| Task brief |
Every entry that follows should be reproduced exactly.

BEGIN Data

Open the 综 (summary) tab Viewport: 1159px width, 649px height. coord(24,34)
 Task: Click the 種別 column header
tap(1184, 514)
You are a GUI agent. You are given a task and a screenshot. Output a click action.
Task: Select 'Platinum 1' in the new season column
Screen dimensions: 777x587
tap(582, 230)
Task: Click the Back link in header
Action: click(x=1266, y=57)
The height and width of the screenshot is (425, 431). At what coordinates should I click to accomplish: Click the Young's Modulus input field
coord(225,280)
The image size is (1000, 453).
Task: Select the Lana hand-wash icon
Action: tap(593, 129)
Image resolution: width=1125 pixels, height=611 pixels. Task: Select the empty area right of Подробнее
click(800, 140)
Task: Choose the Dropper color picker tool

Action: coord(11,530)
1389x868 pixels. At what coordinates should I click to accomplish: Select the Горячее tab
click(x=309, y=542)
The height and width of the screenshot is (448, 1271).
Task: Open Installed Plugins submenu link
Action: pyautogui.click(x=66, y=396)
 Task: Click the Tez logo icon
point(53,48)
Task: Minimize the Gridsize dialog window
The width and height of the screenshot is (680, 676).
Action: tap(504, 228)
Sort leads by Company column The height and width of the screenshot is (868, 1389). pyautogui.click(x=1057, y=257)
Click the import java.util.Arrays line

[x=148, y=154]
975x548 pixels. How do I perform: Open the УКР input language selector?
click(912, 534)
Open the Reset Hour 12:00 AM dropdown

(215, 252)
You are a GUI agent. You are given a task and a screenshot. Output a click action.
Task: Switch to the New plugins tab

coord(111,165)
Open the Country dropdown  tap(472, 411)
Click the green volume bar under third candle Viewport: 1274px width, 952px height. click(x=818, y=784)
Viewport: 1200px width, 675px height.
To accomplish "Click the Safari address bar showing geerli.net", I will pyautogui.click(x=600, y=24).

END Data

| Problem solution |
Open the 综 (summary) tab Viewport: 1159px width, 649px height. coord(24,34)
 Task: Click the 種別 column header
tap(1184, 514)
You are a GUI agent. You are given a task and a screenshot. Output a click action.
Task: Select 'Platinum 1' in the new season column
Screen dimensions: 777x587
tap(582, 230)
Task: Click the Back link in header
Action: click(x=1266, y=57)
The height and width of the screenshot is (425, 431). At what coordinates should I click to accomplish: Click the Young's Modulus input field
coord(225,280)
The image size is (1000, 453).
Task: Select the Lana hand-wash icon
Action: tap(593, 129)
Image resolution: width=1125 pixels, height=611 pixels. Task: Select the empty area right of Подробнее
click(800, 140)
Task: Choose the Dropper color picker tool

Action: coord(11,530)
1389x868 pixels. At what coordinates should I click to accomplish: Select the Горячее tab
click(x=309, y=542)
The height and width of the screenshot is (448, 1271).
Task: Open Installed Plugins submenu link
Action: pyautogui.click(x=66, y=396)
 Task: Click the Tez logo icon
point(53,48)
Task: Minimize the Gridsize dialog window
The width and height of the screenshot is (680, 676).
Action: tap(504, 228)
Sort leads by Company column The height and width of the screenshot is (868, 1389). pyautogui.click(x=1057, y=257)
Click the import java.util.Arrays line

[x=148, y=154]
975x548 pixels. How do I perform: Open the УКР input language selector?
click(912, 534)
Open the Reset Hour 12:00 AM dropdown

(215, 252)
You are a GUI agent. You are given a task and a screenshot. Output a click action.
Task: Switch to the New plugins tab

coord(111,165)
Open the Country dropdown  tap(472, 411)
Click the green volume bar under third candle Viewport: 1274px width, 952px height. click(x=818, y=784)
Viewport: 1200px width, 675px height.
To accomplish "Click the Safari address bar showing geerli.net", I will pyautogui.click(x=600, y=24).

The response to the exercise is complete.